Task:
Set the entries below down again, please. Match them exactly.

Data for review:
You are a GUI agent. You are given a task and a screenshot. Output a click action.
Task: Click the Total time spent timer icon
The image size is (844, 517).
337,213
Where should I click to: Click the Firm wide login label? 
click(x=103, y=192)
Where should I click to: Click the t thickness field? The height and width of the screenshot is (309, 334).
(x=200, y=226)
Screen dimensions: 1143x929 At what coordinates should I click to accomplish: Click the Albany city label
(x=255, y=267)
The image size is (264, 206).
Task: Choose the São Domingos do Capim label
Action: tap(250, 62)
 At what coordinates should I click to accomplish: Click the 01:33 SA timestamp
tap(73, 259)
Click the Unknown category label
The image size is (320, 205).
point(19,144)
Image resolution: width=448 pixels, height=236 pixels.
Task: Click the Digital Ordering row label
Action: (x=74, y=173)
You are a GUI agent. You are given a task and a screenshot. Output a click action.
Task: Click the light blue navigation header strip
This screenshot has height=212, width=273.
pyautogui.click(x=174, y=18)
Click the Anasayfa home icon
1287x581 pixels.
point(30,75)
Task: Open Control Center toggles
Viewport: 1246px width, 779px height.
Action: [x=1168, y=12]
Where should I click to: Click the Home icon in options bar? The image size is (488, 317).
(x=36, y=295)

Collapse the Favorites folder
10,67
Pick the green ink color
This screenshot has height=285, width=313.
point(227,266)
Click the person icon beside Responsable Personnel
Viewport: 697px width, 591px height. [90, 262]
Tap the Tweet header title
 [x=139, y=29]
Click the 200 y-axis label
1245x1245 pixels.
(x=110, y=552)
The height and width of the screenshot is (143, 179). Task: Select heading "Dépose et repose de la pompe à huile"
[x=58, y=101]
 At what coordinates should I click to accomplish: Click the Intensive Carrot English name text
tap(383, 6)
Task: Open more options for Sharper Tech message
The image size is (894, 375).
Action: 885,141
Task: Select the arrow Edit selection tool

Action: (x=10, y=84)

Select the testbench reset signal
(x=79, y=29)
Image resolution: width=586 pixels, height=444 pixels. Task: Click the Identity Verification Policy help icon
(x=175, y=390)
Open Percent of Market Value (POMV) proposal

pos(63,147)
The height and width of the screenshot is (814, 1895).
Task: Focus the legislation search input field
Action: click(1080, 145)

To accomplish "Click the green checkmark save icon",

Result:
You are a GUI agent. You are given a task and a screenshot. Output a click action.
Task: Click the Total time spent timer icon
The image size is (844, 517).
337,213
Where should I click to: Click the Firm wide login label? 
click(x=103, y=192)
Where should I click to: Click the t thickness field? The height and width of the screenshot is (309, 334).
(x=200, y=226)
Screen dimensions: 1143x929 At what coordinates should I click to accomplish: Click the Albany city label
(x=255, y=267)
The image size is (264, 206).
Task: Choose the São Domingos do Capim label
Action: tap(250, 62)
 At what coordinates should I click to accomplish: Click the 01:33 SA timestamp
tap(73, 259)
Click the Unknown category label
The image size is (320, 205).
point(19,144)
Image resolution: width=448 pixels, height=236 pixels.
Task: Click the Digital Ordering row label
Action: (x=74, y=173)
You are a GUI agent. You are given a task and a screenshot. Output a click action.
Task: Click the light blue navigation header strip
This screenshot has height=212, width=273.
pyautogui.click(x=174, y=18)
Click the Anasayfa home icon
1287x581 pixels.
point(30,75)
Task: Open Control Center toggles
Viewport: 1246px width, 779px height.
Action: [x=1168, y=12]
Where should I click to: Click the Home icon in options bar? The image size is (488, 317).
(x=36, y=295)

Collapse the Favorites folder
10,67
Pick the green ink color
This screenshot has height=285, width=313.
point(227,266)
Click the person icon beside Responsable Personnel
Viewport: 697px width, 591px height. [90, 262]
Tap the Tweet header title
 [x=139, y=29]
Click the 200 y-axis label
1245x1245 pixels.
(x=110, y=552)
The height and width of the screenshot is (143, 179). Task: Select heading "Dépose et repose de la pompe à huile"
[x=58, y=101]
 At what coordinates should I click to accomplish: Click the Intensive Carrot English name text
tap(383, 6)
Task: Open more options for Sharper Tech message
The image size is (894, 375).
Action: 885,141
Task: Select the arrow Edit selection tool

Action: (x=10, y=84)

Select the testbench reset signal
(x=79, y=29)
Image resolution: width=586 pixels, height=444 pixels. Task: Click the Identity Verification Policy help icon
(x=175, y=390)
Open Percent of Market Value (POMV) proposal

pos(63,147)
The height and width of the screenshot is (814, 1895).
Task: Focus the legislation search input field
Action: click(1080, 145)

To accomplish "Click the green checkmark save icon",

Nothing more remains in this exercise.